>>>>

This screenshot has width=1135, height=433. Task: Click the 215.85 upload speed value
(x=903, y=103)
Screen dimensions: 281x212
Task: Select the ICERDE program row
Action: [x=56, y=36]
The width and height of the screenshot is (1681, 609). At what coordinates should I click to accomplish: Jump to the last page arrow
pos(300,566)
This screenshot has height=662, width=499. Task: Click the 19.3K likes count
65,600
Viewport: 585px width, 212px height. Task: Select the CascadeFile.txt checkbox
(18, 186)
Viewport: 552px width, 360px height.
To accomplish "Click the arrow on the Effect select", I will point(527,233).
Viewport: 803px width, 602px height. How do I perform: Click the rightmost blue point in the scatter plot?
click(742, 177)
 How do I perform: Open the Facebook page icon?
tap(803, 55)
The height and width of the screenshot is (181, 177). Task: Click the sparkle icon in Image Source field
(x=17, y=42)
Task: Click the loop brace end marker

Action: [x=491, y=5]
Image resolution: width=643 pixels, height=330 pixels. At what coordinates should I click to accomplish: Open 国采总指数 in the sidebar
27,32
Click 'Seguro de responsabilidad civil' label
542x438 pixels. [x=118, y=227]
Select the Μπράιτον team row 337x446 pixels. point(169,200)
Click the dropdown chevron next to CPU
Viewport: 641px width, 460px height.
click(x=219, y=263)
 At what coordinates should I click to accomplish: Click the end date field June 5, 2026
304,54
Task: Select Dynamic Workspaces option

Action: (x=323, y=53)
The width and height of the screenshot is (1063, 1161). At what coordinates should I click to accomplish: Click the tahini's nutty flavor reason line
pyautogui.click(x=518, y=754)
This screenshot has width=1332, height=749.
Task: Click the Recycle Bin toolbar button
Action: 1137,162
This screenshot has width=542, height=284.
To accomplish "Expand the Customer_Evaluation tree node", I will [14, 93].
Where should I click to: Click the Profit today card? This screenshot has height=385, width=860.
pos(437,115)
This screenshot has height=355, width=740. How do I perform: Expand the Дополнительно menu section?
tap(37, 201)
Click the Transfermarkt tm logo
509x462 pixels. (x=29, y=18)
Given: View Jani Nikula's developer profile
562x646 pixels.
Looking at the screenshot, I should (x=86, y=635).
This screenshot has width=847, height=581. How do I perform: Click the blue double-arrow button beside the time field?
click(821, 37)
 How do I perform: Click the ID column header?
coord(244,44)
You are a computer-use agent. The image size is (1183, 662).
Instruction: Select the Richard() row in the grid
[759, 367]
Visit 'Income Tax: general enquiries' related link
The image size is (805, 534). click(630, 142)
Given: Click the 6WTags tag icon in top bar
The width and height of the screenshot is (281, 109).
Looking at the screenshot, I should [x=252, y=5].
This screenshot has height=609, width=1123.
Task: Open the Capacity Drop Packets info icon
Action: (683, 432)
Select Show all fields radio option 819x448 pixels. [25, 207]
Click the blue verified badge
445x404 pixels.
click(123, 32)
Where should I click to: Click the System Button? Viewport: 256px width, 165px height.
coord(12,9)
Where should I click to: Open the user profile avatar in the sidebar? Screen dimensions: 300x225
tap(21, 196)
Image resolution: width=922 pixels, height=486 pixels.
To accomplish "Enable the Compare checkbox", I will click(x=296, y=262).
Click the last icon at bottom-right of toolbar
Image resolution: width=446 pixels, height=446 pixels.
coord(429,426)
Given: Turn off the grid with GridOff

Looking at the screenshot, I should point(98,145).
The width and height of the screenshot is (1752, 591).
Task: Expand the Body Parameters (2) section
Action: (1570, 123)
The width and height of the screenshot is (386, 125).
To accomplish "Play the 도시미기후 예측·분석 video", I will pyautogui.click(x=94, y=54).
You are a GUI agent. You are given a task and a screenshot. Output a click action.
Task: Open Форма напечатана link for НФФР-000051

<<<<

## Exercise prompt
List every line above that contains the word "agent".

## Written solution
You are a computer-use agent. The image size is (1183, 662).
You are a GUI agent. You are given a task and a screenshot. Output a click action.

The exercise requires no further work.